Dieses E-Book ist urheberrechtlich geschützt.
ISBN 978-3-7336-5093-3
Ein leiser Ton flog durch die Welt. Der Drache hob den Kopf. Es war wieder Zeit. Zeit zurückzukehren.
Es war dunkel in Berlin. Die Straßenlaternen warfen ihr trübes Licht auf die Gehwege, und das weißgraue Hochhaus mit den orangefarbenen Balkonen stand da und wartete. Es wartete auf alle, die in ihm wohnten und bald zurückkehren würden. Vom Einkaufen, von der Zirkusstunde, von der Arbeit, oder wo sie sonst ihren Tag verbracht hatten.
Dort hinten, neben den kahlen Forsythiensträuchern, tauchte schon wieder jemand auf. Es war die Frau mit dem blondgebleichten Haar aus dem achten Stock. Aber sie war nicht allein. Sie hatte einen riesigen Rollkoffer im Schlepptau. Als sie sich schließlich in das Neonlicht des Treppenhauses schleppte, war auch deutlich die Farbe des Koffers zu erkennen. Pink!
Die Aufzugkabine roch staubig und abgestanden. Frau Tossilo zerrte ihren Koffer hinein, gab einen Seufzer von sich und drückte auf den Knopf zum achten Stock. Endlich war sie wieder zu Hause. Endlich.
Die metallenen Schiebetüren schlossen sich. Aber gerade als sie nur noch einen Spalt breit voneinander entfernt waren, schob sich ein abgelatschter dunkelblauer Jungenturnschuh dazwischen. Es quietschte, die Türen öffneten sich wieder, und das zierliche Mädchen und der etwas größere Junge von oben drängten in die muffige Kabine.
»Muss das sein«, stöhnte Frau Tossilo. Wozu bitte gab es hier den zweiten Aufzug? Nun gut, das Ding blieb öfters hängen, aber trotzdem.
»Guten Abend«, sagte Johann höflich. Er drückte auf den Knopf mit der neun, dann fiel sein Blick auf den pinkfarbenen Koffer. »Waren Sie verreist?«
»Ich wüsste nicht, was dich das angeht«, presste Frau Tossilo hervor und schaute mit ihren eisgrünen Augen direkt an ihm vorbei. Sie mochte Kinder nicht. Kleine nicht und große sogar noch weniger.
Johann zuckte mit den Schultern und sah auf den Aufzugboden.
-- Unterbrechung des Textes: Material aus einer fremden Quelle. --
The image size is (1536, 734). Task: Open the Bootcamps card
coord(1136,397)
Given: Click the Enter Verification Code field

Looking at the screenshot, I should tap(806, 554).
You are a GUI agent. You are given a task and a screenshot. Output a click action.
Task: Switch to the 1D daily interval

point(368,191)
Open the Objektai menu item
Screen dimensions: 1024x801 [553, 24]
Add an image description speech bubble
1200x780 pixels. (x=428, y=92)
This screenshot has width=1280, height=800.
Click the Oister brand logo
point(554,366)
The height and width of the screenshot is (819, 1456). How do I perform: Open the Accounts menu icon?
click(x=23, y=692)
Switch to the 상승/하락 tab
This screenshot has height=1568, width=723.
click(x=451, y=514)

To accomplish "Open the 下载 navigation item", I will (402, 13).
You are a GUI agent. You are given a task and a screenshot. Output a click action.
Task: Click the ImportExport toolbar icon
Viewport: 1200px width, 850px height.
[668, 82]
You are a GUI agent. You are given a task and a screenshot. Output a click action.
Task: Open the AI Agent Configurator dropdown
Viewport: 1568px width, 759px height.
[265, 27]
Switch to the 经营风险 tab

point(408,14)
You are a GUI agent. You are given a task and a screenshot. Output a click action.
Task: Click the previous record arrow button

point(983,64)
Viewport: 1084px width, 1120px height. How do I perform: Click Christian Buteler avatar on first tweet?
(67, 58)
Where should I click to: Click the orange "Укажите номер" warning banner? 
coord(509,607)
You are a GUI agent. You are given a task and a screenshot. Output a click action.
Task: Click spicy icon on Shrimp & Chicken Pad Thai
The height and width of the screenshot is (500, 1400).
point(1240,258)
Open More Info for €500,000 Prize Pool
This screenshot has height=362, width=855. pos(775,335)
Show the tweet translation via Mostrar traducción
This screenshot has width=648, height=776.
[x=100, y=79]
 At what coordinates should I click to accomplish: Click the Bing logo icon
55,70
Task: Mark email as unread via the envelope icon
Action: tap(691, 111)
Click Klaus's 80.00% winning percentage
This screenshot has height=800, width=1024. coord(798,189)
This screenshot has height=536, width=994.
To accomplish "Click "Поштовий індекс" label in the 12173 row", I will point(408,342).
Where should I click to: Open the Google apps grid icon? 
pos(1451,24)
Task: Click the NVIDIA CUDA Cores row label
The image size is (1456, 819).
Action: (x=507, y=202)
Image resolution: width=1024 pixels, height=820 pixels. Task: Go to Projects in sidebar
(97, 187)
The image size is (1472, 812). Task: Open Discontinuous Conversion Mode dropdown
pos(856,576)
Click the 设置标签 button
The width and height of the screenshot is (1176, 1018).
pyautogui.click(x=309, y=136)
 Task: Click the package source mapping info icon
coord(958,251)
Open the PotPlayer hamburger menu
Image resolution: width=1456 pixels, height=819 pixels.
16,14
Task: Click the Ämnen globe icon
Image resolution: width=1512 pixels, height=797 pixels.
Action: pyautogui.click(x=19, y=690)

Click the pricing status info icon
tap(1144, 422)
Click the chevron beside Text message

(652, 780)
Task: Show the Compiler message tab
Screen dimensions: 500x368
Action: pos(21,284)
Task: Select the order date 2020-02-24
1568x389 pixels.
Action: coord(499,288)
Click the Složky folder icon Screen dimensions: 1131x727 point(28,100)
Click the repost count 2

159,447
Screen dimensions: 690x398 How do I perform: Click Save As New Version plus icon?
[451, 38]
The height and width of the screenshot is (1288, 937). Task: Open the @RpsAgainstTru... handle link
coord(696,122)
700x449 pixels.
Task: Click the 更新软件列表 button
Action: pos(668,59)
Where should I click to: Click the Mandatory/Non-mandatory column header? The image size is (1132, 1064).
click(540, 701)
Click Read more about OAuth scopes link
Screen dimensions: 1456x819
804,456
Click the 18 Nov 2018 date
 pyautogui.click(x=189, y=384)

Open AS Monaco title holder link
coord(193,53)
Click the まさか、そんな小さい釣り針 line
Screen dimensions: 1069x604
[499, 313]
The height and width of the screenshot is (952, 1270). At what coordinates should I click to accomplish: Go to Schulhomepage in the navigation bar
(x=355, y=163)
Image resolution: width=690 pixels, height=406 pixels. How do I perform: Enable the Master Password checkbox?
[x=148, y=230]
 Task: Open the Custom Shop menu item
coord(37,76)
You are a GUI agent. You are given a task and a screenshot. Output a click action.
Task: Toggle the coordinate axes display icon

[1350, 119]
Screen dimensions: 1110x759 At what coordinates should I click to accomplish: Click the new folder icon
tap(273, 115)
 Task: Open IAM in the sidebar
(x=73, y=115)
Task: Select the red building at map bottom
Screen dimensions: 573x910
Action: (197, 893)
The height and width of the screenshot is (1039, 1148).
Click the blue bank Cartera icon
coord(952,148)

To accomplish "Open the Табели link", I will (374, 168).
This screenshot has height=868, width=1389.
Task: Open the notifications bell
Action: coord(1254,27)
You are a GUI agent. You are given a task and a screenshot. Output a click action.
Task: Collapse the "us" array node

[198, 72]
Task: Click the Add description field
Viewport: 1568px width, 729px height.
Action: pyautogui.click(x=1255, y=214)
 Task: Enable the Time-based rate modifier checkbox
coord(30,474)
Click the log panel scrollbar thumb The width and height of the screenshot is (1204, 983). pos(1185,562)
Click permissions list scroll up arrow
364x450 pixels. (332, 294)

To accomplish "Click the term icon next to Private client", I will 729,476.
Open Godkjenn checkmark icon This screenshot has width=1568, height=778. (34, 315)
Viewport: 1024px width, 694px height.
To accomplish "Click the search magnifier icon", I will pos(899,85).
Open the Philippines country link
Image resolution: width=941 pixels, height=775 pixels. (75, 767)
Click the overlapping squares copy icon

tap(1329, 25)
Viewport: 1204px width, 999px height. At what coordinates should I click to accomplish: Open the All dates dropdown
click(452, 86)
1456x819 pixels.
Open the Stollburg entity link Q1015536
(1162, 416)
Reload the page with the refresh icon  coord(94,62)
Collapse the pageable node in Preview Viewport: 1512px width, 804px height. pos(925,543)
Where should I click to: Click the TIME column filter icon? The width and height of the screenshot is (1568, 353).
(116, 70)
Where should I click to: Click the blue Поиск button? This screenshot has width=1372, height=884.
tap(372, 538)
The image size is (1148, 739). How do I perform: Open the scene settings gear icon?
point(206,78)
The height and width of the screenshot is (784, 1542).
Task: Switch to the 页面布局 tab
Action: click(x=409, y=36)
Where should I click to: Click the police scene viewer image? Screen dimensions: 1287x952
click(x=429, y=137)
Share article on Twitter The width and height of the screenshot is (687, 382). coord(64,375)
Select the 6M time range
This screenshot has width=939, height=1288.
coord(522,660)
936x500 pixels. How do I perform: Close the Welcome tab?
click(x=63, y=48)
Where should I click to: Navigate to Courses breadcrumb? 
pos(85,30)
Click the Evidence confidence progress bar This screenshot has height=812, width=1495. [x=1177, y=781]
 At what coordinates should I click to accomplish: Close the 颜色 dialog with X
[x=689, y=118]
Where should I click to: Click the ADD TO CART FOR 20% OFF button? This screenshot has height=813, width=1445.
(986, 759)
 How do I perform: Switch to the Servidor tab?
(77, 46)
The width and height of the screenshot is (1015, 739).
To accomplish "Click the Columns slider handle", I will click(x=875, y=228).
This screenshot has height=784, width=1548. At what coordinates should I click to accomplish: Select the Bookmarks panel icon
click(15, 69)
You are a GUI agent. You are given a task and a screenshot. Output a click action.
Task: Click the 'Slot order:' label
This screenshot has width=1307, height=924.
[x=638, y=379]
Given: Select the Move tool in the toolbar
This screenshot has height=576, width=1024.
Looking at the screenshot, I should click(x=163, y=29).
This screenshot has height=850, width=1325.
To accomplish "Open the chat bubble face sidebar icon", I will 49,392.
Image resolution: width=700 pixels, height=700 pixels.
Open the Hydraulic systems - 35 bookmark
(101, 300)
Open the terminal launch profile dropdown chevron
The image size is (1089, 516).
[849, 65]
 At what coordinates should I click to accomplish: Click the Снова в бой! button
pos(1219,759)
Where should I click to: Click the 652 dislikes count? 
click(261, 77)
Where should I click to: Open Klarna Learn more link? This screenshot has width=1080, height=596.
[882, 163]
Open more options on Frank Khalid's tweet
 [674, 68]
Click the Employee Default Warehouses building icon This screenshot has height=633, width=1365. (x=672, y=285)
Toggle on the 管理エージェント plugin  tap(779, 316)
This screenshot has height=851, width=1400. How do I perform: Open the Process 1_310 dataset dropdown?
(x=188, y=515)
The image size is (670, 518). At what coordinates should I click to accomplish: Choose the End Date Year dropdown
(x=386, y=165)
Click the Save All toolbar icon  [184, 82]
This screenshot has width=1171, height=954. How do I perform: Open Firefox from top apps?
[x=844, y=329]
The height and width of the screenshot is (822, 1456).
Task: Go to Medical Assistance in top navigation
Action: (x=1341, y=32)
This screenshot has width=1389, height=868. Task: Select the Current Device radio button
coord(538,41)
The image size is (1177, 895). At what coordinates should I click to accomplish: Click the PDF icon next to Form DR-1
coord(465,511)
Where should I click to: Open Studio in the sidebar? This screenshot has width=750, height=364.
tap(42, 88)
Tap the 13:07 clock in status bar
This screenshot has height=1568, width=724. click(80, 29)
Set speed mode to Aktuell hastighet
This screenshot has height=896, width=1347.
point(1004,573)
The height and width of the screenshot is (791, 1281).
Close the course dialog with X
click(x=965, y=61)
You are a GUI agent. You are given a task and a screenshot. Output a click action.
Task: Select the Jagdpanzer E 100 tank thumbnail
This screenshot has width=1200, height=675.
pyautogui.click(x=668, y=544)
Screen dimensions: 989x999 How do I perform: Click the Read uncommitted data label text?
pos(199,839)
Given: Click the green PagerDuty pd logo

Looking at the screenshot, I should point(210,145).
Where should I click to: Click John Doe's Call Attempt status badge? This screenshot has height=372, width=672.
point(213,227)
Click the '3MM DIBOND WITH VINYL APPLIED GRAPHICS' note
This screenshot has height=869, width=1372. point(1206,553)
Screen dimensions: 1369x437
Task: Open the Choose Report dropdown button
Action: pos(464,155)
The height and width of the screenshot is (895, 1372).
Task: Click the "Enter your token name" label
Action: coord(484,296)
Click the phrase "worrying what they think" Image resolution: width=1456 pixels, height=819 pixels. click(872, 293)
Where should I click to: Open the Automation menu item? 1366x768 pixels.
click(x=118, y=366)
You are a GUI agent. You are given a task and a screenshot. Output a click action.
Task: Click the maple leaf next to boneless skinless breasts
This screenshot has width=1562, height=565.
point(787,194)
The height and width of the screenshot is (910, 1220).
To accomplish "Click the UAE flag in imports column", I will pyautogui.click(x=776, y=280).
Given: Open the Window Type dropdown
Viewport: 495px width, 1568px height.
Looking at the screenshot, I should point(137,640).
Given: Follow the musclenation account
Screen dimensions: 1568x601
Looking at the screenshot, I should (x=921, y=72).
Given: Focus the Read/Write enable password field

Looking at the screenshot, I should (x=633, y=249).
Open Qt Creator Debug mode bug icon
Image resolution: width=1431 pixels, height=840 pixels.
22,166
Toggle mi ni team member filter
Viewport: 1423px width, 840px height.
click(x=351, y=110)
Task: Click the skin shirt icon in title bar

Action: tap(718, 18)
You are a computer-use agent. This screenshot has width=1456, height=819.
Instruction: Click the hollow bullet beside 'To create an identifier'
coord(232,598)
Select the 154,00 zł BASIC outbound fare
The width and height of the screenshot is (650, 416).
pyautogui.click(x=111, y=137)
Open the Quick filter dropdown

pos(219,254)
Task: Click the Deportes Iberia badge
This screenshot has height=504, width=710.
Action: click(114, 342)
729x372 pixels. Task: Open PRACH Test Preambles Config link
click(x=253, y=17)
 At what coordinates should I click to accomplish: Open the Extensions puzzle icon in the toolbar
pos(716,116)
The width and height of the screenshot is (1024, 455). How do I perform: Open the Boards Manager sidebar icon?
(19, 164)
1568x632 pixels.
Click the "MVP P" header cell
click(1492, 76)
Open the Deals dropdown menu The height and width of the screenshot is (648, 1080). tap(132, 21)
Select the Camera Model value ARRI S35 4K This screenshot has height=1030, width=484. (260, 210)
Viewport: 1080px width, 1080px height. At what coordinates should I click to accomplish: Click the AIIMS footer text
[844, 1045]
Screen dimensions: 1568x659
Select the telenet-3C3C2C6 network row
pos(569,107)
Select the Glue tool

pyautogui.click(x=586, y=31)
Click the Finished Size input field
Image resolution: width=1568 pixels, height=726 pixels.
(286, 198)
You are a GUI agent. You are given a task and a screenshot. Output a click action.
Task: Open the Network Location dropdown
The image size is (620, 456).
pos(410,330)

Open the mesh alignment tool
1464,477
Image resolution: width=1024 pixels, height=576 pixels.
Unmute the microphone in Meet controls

Als sie am dritten Stock vorbeifuhren, zog Frau Tossilo sich die Lippen nach. Janka wickelte sich eine ihrer dünnen haselnussbraunen Haarsträhnen um den Zeigefinger und wisperte ihrem Bruder zu:
»Aber der Koffer ist schön, oder? So einen hätte ich auch gerne.«
»Oah, Janka! Bist du elf Jahre alt, oder bist du jetzt wieder fünf? Mit der Farbe ist man nach der ersten Klasse doch durch«, flüsterte Johann genauso leise zurück.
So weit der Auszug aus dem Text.